マリコは国宝を観た!!(林真理子/文藝春秋)

 大阪万博の開催に日本初の女性首相誕生、ドジャースの大谷翔平選手らの活躍など、政治の動きやスポーツ、芸能ニュースに、いろいろあった2025年。そんな去る1年を作家・林真理子さんとともに振り返る、心躍る時間が今年もやってきた。そう、『週刊文春』の人気エッセイをまとめた書籍の第37弾『マリコは国宝を観た!!』(林真理子/文藝春秋)が刊行されるのだ。

 林さんの『週刊文春』の連載エッセイは、1983年にスタート。2020年には「同一雑誌におけるエッセイの最多掲載回数」としてギネス世界記録に認定された長寿連載だ。作家として、論客として、そして教育者として、昭和から令和まで、第一線を走り続けてきた著者。その日常や、社会の思いを知ることができる貴重な場所だ。
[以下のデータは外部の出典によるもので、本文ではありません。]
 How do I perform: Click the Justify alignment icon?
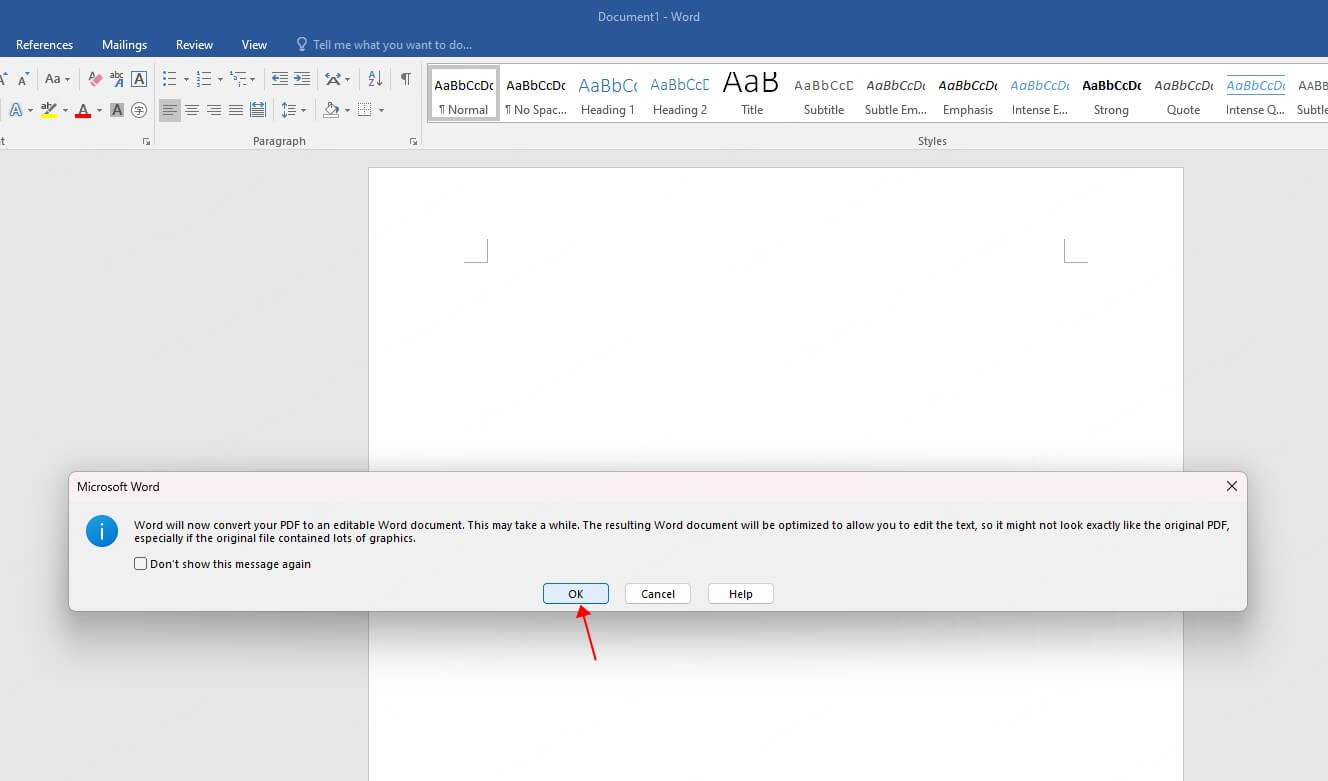tap(236, 110)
『マリコは国宝を観た!!』には、2025年に書かれたエッセイが収録されている。母校である日本大学の理事長を務める著者は、毎日、本部に出勤し、各学部のオープンキャンパスや全国の付属校のイベントにも飛び回っている。休日には分単位のスケジュールで人に会い、観劇にいそしむなど、相変わらず忙しい毎日を送っている。そんな著者のエッセイの話題は、「小さな災害」と呼ぶ自らのトイレ問題や手土産のセレクトといった日常の悩みから、SNSに影響される人の品位、この世を去った人との思い出までさまざまだ。初の女性首相誕生や、メディアを騒がせた芸能人のニュースなど、いろいろな議論が起きた話題についても林さんは語る。多くの修羅場を乗り越えつつ、さまざまな人の人生に触れてきた林さんならではの核心を突く言葉があったり、ピュアな応援もあったりして、楽しく読める。
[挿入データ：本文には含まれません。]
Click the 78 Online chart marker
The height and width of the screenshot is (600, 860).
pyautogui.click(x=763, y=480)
 そして著者は、忙しい合間を縫って大阪万博にも参加。メジャーリーグ開幕シリーズで、大谷翔平の第1号ホームランと佐々木朗希の初ピッチングも目撃している。そして、世界陸上が行われた国立競技場で、男子棒高跳びの世界記録が刻まれたあの歴史的瞬間にも居合わせたというから驚きだ。2025年、皆の心が躍ったあの瞬間を、会場の熱気や著者自身の感動が伝わる文章とともに振り返ることができて、胸が熱くなる。

 しかし、本書でもっとも注目すべきテーマは、書名にもなっている映画『国宝』の話題だろう。長年、歌舞伎を観続けてきた上に、吉田修一氏の原作小説を中央公論文芸賞に強く推したという、『国宝』に縁を持つ著者は、同作の素晴らしさやヒットの理由を、鋭い視点で語っている。その話題は、映画をきっかけに広がった歌舞伎ブームや、著者が『国宝』への思いを胸に全力で挑んだ、10月のハロウィンイベントにもつながっていく。林さん自身の挑戦の行く末も、しっかり見届けてほしい。

 また、巻末には、18年ぶりに「該当者なし」となった2025年上期の直木賞について、選考委員である林さんと作家・浅田次郎さんが語る対談が収録されている。手書き派のふたりが感じるパソコン時代に入ってからの小説の変化や、ふたりの直木賞受賞時の思いについても語っていて、本好きの読者にはたまらない内容。文学の行く末も、林さんの2026年の活動も楽しみだ。